A friend pinged with with info about a patient community website he'd just found; Patients Like Me.
He'd found it very useful to exchange experiences and information with those with his condition. I had a look around the site and found thriving communities, including one for HIV/AIDS.
This took me right back to two decades ago (gulp) when the first internet responses to AIDS appeared. In the early 90s I edited a magazine which needed the latest research information. This, literally, came off the boat, so was several months old. So when I encountered the net it was with astonishment that all this info was there and brand new!
The info was pure text and basically a fairly unusable, certainly unsearchable, database interface. But it was astonishing.
What I was looking at was the AIDS Education Global Information System (AEGiS), which is now the world's largest Database of AIDS information. (The only resource larger is the U.S. National Library of Medicine, but it only offers some of its information on a website).
Since 1992, AEGiS has sought out scientific abstracts from local, regional and international AIDS conferences, related news, reports, and journal articles and compiled them a fully-indexed, cross-referenced and keywords searchable database.
The site is deliberately light on visuals that would make it difficult to access for those with slower computers.
It was originally started as a small electronic bulletin board system (BBS) by Jamie Jemison in 1986. Sister Mary Elizabeth Clark, a transsexual pioneer, and US Navy/US Army veteran took it over in 1990, inspired by meeting an isolated young man with AIDS in rural Missouri.
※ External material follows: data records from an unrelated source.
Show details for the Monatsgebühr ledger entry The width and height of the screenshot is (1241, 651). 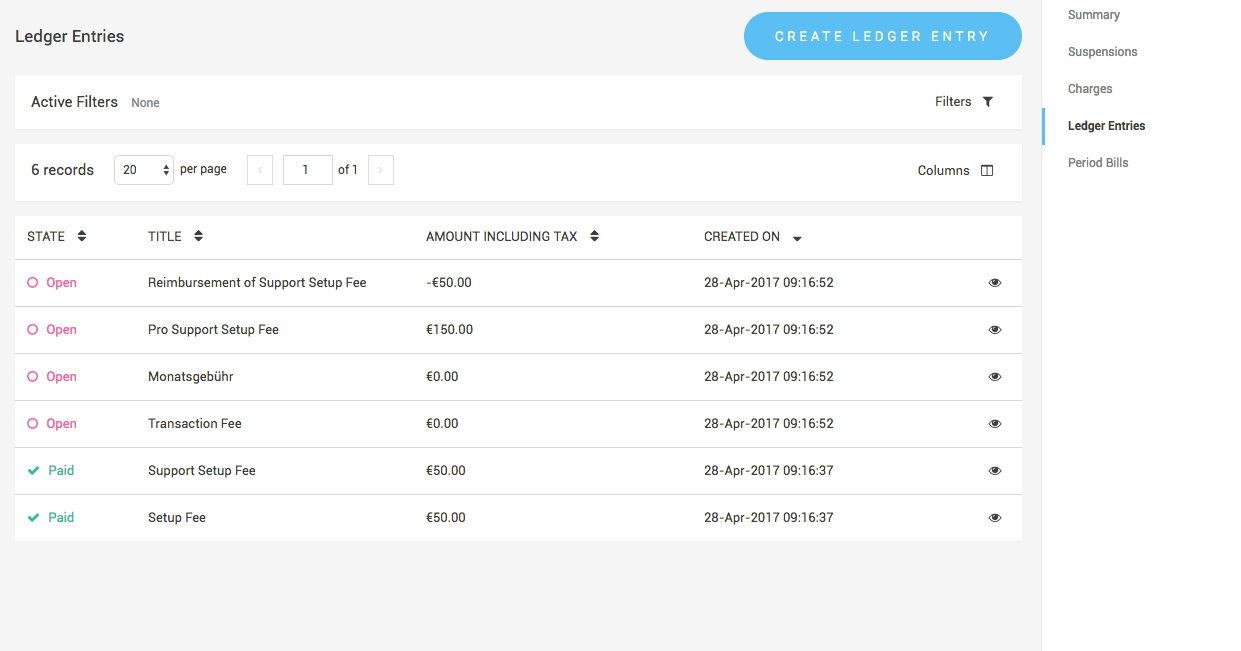[x=995, y=377]
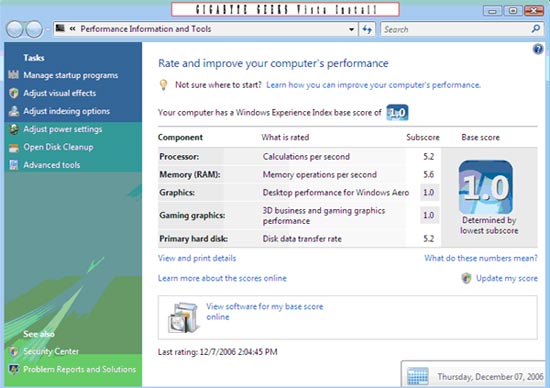Screen dimensions: 550x388
Task: Open Problem Reports and Solutions
Action: click(79, 369)
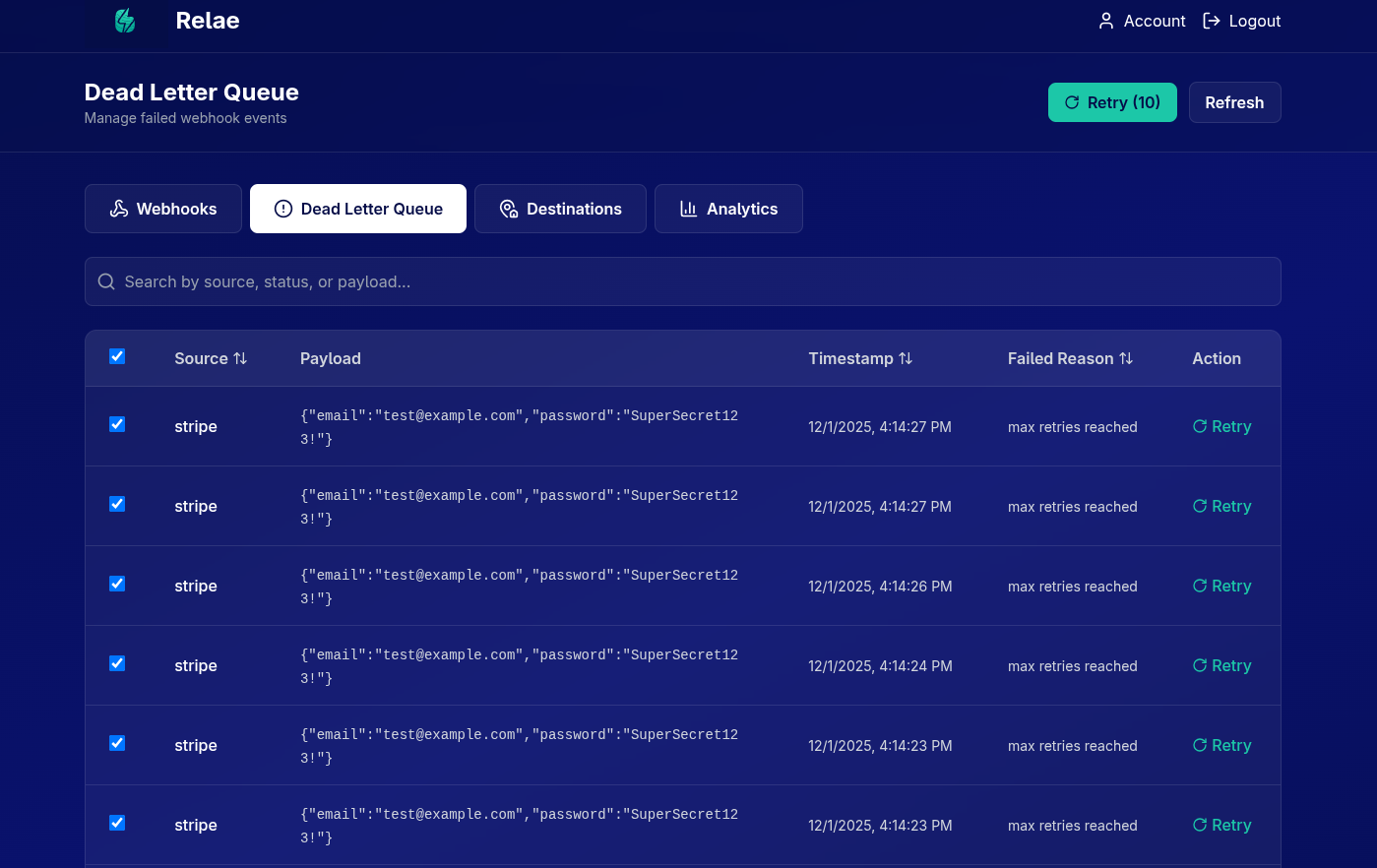Click the Account user icon

tap(1106, 21)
Under her direction and tireless effort, the database grew and grew.
She worked 18-hour days from the living room of the mobile home she shared with her aging parents. It sits just across San Juan Creek near LA from the new 1,700-square-foot office, which Clark's 93-year-old father, Ed, happened upon and recommended for AEGiS just months before he died. They moved into that office only a few years ago.
AEGiS is nowadays funded by the US National Library of Medicine, Elton John AIDS Foundation, Boehringer Ingelheim, Bristol-Myers Squibb, John M Lloyd Foundation, Roche / Trimeris, and the Bridgestone/Firestone Trust.
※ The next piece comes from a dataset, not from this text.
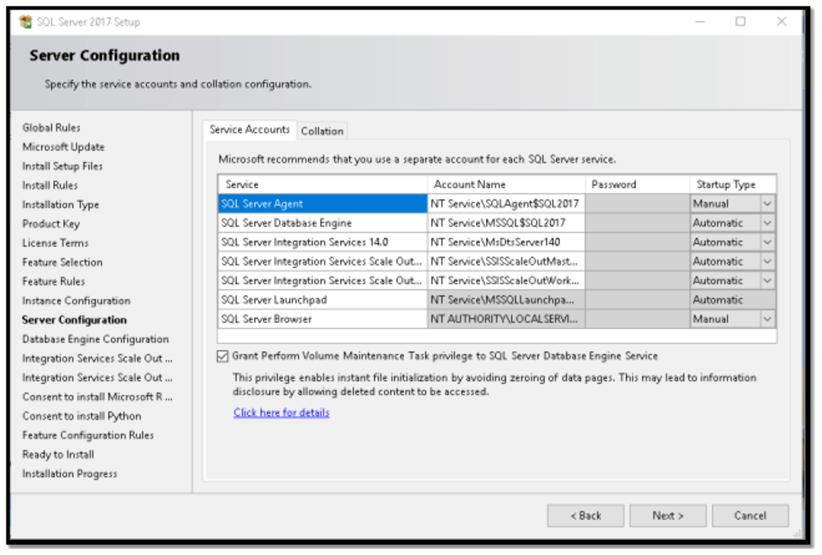Go back with the Back button
The width and height of the screenshot is (822, 555).
[x=585, y=515]
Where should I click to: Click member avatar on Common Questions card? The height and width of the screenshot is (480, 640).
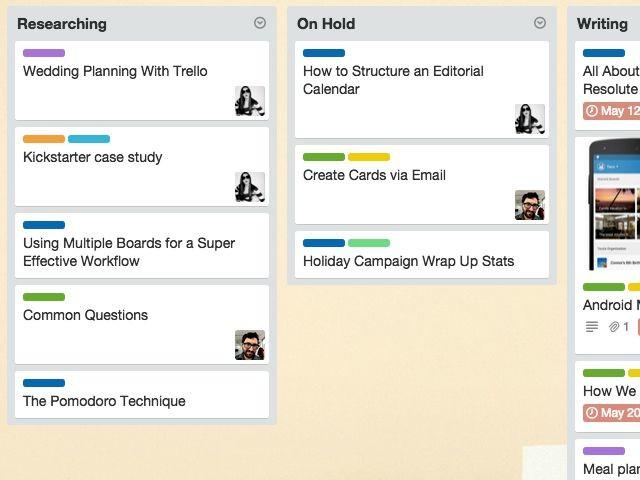point(250,345)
Sister Clark is one of my heroes, a real web pioneer and a true inspiration.She's received many awards including the 'Award of Courage' from the American Foundation for AIDS Research, and the Human Rights Award from the International Assn. of Physicians in AIDS Care. AEGiS was nominated for U.N. honors in 1999, 2001 and 2003.
Another hero and inspiration is epidemiologist Elizabeth Pisani.
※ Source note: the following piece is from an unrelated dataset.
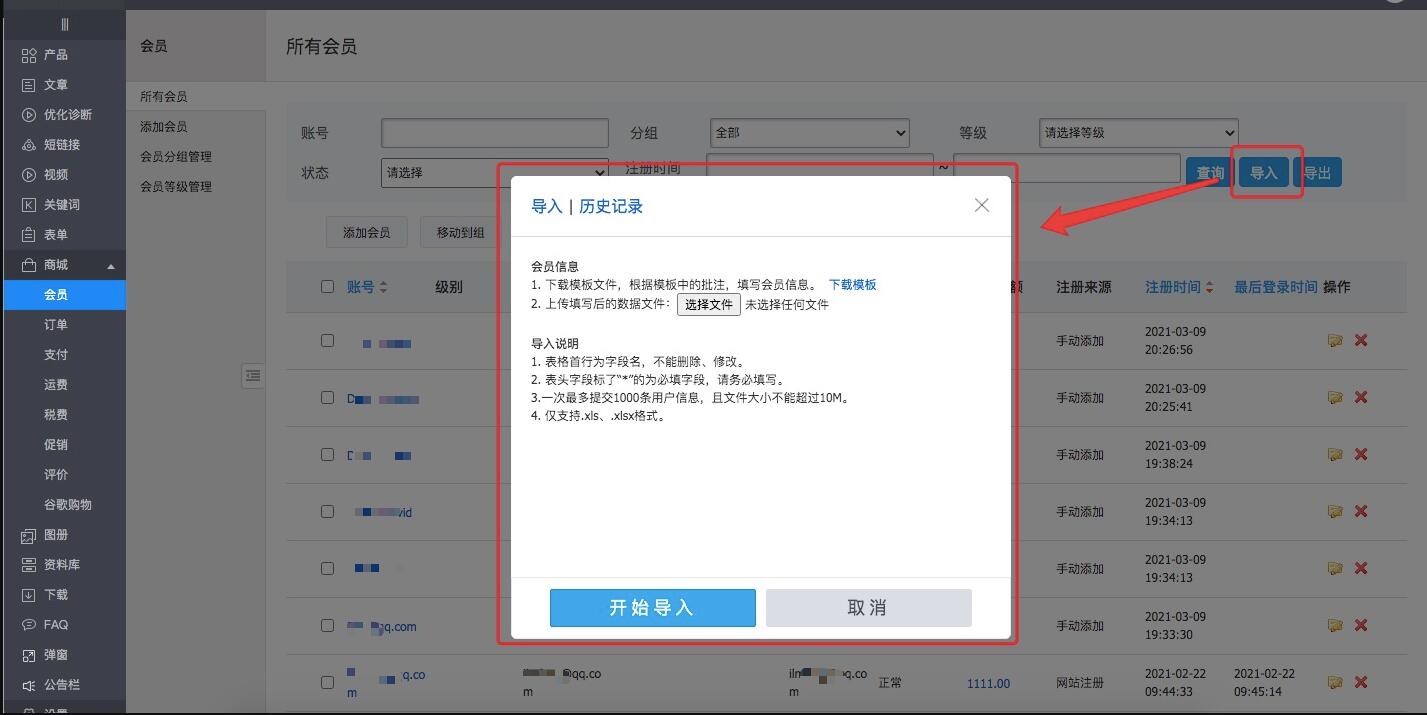
Task: Click the edit folder icon on the first member row
Action: click(1335, 340)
HIV/AIDS work is very political, including in affected communities, and that slants priorities and funding.
A good example would be the lack of promotion for many years of a 'negative' status for gay men - it was seen as somehow undermining HIV+ gay men. I suffered a lot of grief for that view when I worked in the area.
Pisani talks a lot of sense on these sorts of topics:
The problem, Pisani says, is that 80% of the Pepfar (Bush's AIDS initiative) budget goes on treatment. "Pepfar says great, we've got 1.8 million people in treatment. And next year it will be another 1.8 million! That will mean 3.6 million people. It's exponential - and that's the biggest question mark over the entire approach to Africa. The more treatment you have, the more infection you get.""Is not a picnic" is putting it mildly, you can expect to live around 25 years on ARVs. It makes me despair that so many young gay men are condemning themselves to shorter lives without a single clue that this is what they're doing by ignoring the condoms. Plus the government is cutting back on preventions spend.
ARVs [antiretroviral drugs] reduce people's viral load, she agrees, making them less likely to infect someone else - as long as they don't miss a single dose. "But it also keeps them alive longer, and healthy enough to want to have sex. You only have to look at the experience of the UK or US gay communities where we've had more or less universal access to ARVs for at least eight or nine years, and the number of new infections are rising. More people are living longer with HIV, and there is what we call behavioural disinhibition: 'Fuck the condoms, I don't need them any more, because if he's positive he'll be on drugs, so he probably won't infect me. And if I do get infected, it would be annoying, but not the end of the world.'"But having Aids is not a picnic. Yes, it's great that all this stuff on treatment is happening. But it becomes all the more urgent to have effective prevention. And that's not happening."
Pisani did a few interviews in the UK last month for her brilliant book The Wisdom of Whores: Bureaucrats, Brothels, and the Business of AIDS.
On News24's HardTalk, professional dick Stephen Sackur spent a lot of time quizzing her about 'mafia connections'.
- You can watch the interview here (23 minutes, RealVideo)
By contrast Andrew Marr, was more interested and asked great questions.